本文从酱香型大曲功能微生物的多样性组成出发,系统总结了可培养菌株的功能特征及基于非培养组学技术鉴定的功能菌株研究进展,深入分析了强化酱香型大曲的工艺特点及应用现状,并探讨了现有强化技术的局限性,以期为酱香型大曲的强化制备工艺优化以及产业应用提供科学参考。

1 酱香型大曲功能微生物的多样性组成

酱香型大曲制备参数(温度、湿度、发酵周期及贮藏时长等)对微生物群落组成及其动态演替具有显著调控作用。研究表明,高温高湿环境可诱导代谢通路的定向偏移,其中美拉德反应与酶促褐变现象与微生物代谢活动存在潜在协同关联[10]。此外,发酵仓内环境异质性(空间位置、温湿度及水分等)通过驱动微生物生态位分异,促使大曲形成黑、白、黄3种典型表型分化[11-12]。尽管制曲工艺(如机械与人工)[13]、母曲(如添加量与品质)[14]、制曲原料(如小麦与青稞)[15]及环境条件(如是否使用稻草)[16]等变量显著影响群落结构,但其核心功能菌群的组成仍呈现趋同特征。当前,针对酱香型大曲微生物群落结构的系统性研究主要基于传统培养方法、非培养组学测序技术、以及功能菌株的相互作用来展开。

1.1 基于培养法鉴定的功能菌株

酱香型大曲也被某些研究者称为“细菌曲”,原因在于,高温环境下大部分不耐高温的酵母菌和霉菌逐渐消亡,而细菌(尤其是耐热菌属)开始主导繁殖,形成独特微生物群落[17]。早期就有研究者采用传统可培养方法对酱香型大曲微生物群落的种属分布特征进行了系统研究。结果表明,其菌群组成以细菌为绝对优势类群(计数占比最高),其次为霉菌,而酵母菌与放线菌含量相对较低[18]。表1总结了酱香型大曲来源的功能微生物分离、鉴定情况以及功能特征。

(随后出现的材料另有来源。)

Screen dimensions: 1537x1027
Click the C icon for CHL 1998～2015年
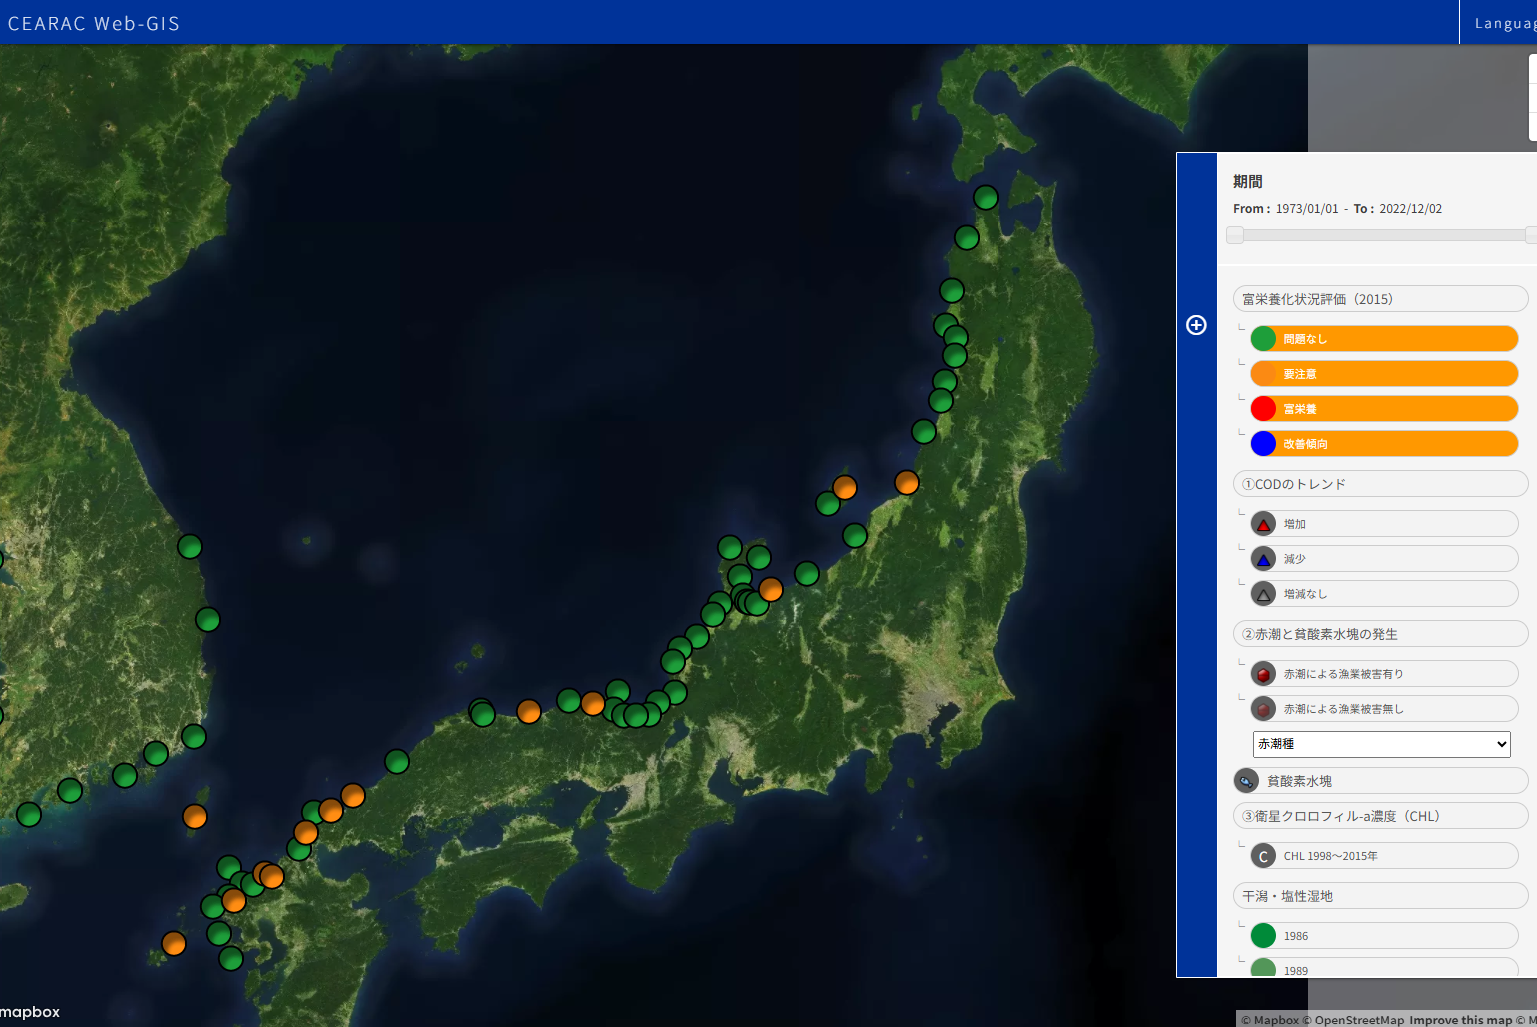click(1264, 856)
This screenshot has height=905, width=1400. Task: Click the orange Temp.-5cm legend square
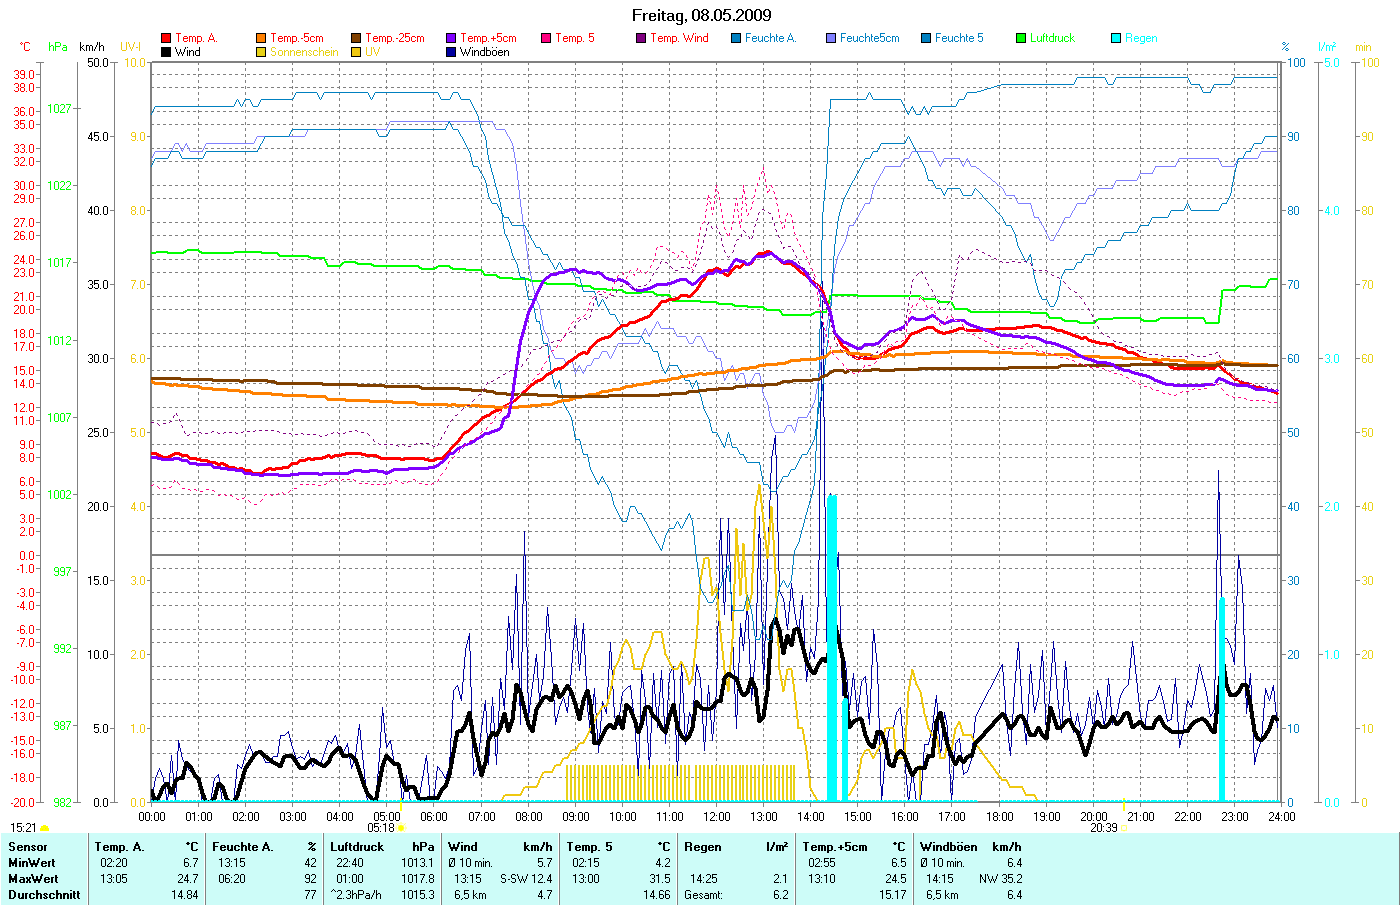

由表1可知,酱香型大曲中功能微生物的筛选特点如下:细菌主要为产吡嗪(如四甲基吡嗪)或其前体物质为主的芽孢杆菌属(Bacillus),霉菌则为高产糖化酶、蛋白酶的曲霉属(Aspergillus)、根霉属(Rhizopus),酵母菌主要功能特征为产酯、产香及功能代谢物(如多元醇)能力,放线菌主要功能特征为耐高温、产酶及产香能力。

近年来,针对大曲功能微生物的研究已从单一提升酿造品质(如特征风味物质浓度、出酒率及酶活等方面)拓展至白酒安全领域。李超伟等[43]为了降低白酒发酵过程中有害副产物氨基甲酸乙酯(ethyl carbamate,EC)的含量,从大曲中筛选出一株B.amyloliquefaciens和一株W.anomalus,其EC降解率分别达到了85%和35%。曾玉雪等[44]利用高效液相色谱法检测生物胺,得到一株降解生物胺效果好的奥默柯达酵母(Kodamaea ohmeri)。SHEN等[45]采用元转录组学分析鉴定一株可产生腈酶的S.cerevisiae,将其接种于大曲中,最终氰化物含量降低了46.45%。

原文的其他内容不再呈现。